Through the Xbox App, you can play Fortnite for free. And you’ll be able to stream over 100 high-quality games like Halo Infinite and Forza Horizon 5. You can also play can play new games on day one of release from Xbox Game Studios and enjoy iconic franchises from Bethesda Softworks and more.
You can pair either an Xbox controller or a PlayStation controller (as well as most modern controllers) with the app. When you hit the home screen, you can see your recently played games. If you are an Xbox Game Pass Ultimate subscriber ($15 a month), you can get to your catalog of hundreds of games. The TV connects you to the optimal gaming datacenter, and you can pick up where you left off. When Xbox titles like Starfield come out in 2023, they will be on the Samsung Gaming Hub’s Xbox App on day one.

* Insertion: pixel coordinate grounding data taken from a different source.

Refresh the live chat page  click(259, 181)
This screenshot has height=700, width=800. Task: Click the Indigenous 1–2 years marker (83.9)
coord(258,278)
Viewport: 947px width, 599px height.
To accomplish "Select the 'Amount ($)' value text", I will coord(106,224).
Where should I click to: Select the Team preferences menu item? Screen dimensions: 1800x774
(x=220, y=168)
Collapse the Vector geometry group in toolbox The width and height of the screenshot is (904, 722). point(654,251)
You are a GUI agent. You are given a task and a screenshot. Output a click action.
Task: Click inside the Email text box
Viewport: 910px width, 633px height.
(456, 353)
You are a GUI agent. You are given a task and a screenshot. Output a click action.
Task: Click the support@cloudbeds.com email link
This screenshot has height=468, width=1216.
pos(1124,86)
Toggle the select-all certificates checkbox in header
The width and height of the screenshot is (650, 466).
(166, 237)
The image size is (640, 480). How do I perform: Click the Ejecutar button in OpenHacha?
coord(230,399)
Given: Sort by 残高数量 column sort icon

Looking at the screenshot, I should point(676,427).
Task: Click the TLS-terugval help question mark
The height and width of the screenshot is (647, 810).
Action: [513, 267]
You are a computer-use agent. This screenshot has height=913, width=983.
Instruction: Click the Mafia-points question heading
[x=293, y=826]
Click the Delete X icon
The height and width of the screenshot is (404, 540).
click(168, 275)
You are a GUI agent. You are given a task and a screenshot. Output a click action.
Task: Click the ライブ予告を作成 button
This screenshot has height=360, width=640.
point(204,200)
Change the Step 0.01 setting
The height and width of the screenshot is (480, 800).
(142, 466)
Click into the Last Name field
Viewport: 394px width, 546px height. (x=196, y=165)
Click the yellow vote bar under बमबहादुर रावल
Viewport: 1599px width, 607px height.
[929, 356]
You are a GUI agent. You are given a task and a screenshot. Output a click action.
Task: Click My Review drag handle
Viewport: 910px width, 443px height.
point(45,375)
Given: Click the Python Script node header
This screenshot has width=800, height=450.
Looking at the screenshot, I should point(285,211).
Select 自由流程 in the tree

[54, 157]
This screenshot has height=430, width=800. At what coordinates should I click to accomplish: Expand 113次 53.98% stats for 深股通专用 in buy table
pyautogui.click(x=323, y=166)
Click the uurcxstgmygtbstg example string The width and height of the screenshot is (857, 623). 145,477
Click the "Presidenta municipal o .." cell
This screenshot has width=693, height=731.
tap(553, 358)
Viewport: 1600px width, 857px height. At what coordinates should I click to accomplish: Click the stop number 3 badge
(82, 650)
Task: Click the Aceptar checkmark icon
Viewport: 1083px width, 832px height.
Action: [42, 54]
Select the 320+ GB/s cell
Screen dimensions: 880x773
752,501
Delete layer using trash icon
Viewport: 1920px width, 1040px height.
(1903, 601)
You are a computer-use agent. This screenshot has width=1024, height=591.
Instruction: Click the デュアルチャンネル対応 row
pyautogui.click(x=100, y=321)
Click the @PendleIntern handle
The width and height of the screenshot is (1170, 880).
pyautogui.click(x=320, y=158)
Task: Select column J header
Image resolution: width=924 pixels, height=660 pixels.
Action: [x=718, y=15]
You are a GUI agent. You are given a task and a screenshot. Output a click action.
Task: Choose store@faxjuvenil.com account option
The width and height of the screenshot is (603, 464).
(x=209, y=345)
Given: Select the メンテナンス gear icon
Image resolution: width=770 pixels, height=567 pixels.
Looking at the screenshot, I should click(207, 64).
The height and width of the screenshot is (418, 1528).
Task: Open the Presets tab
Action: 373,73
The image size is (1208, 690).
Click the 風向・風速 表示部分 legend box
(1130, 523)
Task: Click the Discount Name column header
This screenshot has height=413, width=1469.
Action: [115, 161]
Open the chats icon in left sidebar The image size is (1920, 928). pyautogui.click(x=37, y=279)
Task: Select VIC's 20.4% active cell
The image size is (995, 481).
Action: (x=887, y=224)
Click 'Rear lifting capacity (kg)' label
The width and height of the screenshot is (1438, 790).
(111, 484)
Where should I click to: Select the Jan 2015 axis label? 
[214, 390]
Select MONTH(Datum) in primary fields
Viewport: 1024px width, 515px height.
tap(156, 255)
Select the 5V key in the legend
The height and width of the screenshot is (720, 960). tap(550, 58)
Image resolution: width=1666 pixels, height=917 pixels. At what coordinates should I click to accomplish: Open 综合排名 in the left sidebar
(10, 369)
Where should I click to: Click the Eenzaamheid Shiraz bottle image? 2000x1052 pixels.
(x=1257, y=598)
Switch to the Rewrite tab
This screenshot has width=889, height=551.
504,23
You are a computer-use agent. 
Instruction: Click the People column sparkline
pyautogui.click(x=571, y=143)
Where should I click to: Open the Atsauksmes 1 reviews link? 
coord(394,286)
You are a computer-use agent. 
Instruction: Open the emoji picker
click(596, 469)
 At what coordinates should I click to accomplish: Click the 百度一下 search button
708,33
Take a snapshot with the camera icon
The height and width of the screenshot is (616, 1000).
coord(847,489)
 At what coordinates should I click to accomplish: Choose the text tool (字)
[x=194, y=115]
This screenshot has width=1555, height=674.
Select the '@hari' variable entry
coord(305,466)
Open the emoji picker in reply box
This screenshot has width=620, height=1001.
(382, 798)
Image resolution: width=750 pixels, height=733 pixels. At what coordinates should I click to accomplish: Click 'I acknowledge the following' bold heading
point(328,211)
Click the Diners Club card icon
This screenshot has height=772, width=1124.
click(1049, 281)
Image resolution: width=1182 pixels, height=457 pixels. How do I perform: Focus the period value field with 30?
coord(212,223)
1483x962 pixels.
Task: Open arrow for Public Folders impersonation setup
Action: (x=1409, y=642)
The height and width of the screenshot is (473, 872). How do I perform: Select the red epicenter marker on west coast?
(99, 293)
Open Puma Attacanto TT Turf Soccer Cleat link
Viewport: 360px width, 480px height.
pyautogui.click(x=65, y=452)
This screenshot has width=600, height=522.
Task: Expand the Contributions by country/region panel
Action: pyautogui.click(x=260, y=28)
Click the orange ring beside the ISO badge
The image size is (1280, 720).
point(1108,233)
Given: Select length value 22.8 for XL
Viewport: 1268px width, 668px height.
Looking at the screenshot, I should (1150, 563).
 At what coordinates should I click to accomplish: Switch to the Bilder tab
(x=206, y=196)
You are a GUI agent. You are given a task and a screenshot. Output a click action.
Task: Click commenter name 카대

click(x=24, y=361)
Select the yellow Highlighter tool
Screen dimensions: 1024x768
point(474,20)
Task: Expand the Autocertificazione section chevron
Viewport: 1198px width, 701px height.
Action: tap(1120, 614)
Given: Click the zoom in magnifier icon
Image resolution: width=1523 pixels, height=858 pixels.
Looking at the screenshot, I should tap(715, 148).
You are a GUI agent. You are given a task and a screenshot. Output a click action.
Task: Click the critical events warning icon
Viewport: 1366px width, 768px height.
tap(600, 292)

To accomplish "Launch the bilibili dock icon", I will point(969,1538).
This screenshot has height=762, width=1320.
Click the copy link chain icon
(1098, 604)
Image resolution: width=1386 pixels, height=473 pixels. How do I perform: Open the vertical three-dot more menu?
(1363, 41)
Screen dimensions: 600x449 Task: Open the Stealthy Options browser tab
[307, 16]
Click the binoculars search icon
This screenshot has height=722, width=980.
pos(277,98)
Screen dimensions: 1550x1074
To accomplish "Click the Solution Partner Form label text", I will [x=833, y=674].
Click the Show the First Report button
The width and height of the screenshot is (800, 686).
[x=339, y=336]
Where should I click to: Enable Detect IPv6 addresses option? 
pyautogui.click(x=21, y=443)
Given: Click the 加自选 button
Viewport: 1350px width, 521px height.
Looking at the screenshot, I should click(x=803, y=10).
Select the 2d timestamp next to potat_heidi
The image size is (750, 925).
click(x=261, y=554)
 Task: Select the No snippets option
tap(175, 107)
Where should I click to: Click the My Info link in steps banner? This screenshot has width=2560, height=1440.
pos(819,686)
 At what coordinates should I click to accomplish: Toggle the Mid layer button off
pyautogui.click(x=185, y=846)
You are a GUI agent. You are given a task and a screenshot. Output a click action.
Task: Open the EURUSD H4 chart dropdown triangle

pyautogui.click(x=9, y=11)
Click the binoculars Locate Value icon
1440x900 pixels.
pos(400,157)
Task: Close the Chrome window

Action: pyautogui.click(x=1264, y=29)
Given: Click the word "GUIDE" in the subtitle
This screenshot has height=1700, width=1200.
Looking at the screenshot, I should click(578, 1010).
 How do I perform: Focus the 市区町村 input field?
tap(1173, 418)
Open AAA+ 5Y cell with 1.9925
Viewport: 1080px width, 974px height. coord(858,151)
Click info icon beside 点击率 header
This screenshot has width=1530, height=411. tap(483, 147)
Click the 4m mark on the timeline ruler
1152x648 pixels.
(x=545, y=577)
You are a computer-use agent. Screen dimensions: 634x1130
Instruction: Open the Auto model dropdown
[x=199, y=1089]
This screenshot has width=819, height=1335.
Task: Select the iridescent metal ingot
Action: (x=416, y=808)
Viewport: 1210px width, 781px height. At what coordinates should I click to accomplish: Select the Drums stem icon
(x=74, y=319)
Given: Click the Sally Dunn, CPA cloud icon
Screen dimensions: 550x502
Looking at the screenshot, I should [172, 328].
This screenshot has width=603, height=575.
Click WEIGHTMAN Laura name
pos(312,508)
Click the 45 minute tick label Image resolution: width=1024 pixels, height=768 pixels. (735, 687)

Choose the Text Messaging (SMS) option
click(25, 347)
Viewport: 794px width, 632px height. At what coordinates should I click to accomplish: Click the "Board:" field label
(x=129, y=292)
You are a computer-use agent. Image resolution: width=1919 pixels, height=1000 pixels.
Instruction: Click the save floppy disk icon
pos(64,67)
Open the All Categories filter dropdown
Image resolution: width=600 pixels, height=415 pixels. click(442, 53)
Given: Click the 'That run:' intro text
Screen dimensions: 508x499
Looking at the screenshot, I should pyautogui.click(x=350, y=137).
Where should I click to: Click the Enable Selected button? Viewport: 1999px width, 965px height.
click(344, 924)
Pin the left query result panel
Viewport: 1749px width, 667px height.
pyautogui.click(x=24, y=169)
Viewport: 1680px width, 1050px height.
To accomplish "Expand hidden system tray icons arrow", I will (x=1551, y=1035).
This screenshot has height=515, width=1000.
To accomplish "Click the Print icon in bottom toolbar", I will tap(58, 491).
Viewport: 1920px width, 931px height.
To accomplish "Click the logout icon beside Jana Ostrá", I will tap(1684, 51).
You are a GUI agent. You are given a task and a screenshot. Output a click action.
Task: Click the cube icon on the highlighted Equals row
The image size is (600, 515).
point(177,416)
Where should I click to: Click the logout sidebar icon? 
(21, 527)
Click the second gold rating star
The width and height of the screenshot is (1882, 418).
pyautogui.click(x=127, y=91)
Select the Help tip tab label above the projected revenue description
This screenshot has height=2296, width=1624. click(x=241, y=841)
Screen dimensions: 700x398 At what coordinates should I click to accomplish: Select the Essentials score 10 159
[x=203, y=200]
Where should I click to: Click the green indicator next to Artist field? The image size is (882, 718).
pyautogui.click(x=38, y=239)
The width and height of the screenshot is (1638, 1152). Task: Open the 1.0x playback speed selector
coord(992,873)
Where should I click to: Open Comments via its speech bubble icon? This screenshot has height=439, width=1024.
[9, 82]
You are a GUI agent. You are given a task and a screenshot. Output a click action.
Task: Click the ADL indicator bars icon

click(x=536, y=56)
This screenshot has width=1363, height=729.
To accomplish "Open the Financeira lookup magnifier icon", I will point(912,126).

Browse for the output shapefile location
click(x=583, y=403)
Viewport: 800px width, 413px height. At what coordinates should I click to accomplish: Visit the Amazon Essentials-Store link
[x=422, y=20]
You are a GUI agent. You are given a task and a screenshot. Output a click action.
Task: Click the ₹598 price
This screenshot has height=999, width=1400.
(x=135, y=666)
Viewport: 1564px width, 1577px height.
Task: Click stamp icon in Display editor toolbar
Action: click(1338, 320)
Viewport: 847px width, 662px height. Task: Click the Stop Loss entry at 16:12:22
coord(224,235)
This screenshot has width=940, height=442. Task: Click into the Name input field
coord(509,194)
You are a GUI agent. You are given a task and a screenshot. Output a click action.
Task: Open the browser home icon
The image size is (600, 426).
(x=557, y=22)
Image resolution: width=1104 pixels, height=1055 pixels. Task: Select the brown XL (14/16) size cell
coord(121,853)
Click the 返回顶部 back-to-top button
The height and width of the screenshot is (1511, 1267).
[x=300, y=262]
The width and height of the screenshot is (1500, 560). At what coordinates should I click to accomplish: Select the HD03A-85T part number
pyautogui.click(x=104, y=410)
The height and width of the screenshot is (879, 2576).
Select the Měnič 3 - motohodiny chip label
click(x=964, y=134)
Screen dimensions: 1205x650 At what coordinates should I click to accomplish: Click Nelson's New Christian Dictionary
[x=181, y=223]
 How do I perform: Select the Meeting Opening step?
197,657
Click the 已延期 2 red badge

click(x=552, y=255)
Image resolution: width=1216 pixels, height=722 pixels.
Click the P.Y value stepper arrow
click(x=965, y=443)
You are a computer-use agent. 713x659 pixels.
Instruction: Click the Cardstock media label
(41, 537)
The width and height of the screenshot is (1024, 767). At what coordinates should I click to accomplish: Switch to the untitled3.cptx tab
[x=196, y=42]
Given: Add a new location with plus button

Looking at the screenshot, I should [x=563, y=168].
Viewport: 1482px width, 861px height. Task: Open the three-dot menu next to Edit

Doki Tops, CEO of Utomik, showed me some of the indie game available on his company’s cloud gaming service, which will also be available on the hub. If you are looking for indie games off the beaten path, you can find them here for $9 a month for early access to a library of more than 1,000 games on the PC and 100 games on the Samsung TVs. You can transition from mobile gaming to the TV or PC, and Tops showed me how that will work seamlessly. You can pick up in the same place you were, whether you’re on the mobile app or the TV or PC. I played a platforming game, and it was pretty fluid.
Lucero talked to me about the backstory at Samsung and how it is expanding from mobile to TVs and from entertainment to gaming with its content strategy. The company added game-savvy people and started establishing relationships with companies like Microsoft.
“We realized that by not having a serious commitment to gaming, we were missing out on the biggest piece of the pie in the entertainment world,” Lucero said.
And so the team focused on building out the gaming hub over the past couple of years. During that time, game streaming became bigger and bigger. And Samsung focused on being a kind of Switzerland for games. All told, it should have a thousand games available.
“Now we are in a really good position,” Lucero said. “We saw a lot of consumer pain points, and they liked our idea. To the customer, we’re invisible. We’re just a convenience. We’re not picking sides. We love consoles. We love cloud streaming services. We’re just about giving consumers as much choice as possible.”
If I were Nintendo and Sony, I would worry about how Xbox and Samsung could team together and take gaming to people who don’t have game consoles. At a time when component shortages mean we can’t get our hands on the next-generation consoles so easily, it might make a lot of sense to get our hands on a TV instead.
It reminds me of the old fear that Microsoft used to have of the PlayStation 2. It would get into the home as a gaming box and take over all of computing in the home. Now, we have the opposite. Samsung brings a TV into your home, and it gives you the equivalent of a console in your living room.
So what I sense with the Samsung Gaming Hub and the launch of these cloud-gaming-ready TVs is some kind of disruption to the market, and perhaps a reawakening of the old notion that we could play games across so many devices that we might not actually need a console anymore. Just ask HipHopGamer about that. He’ll back me up.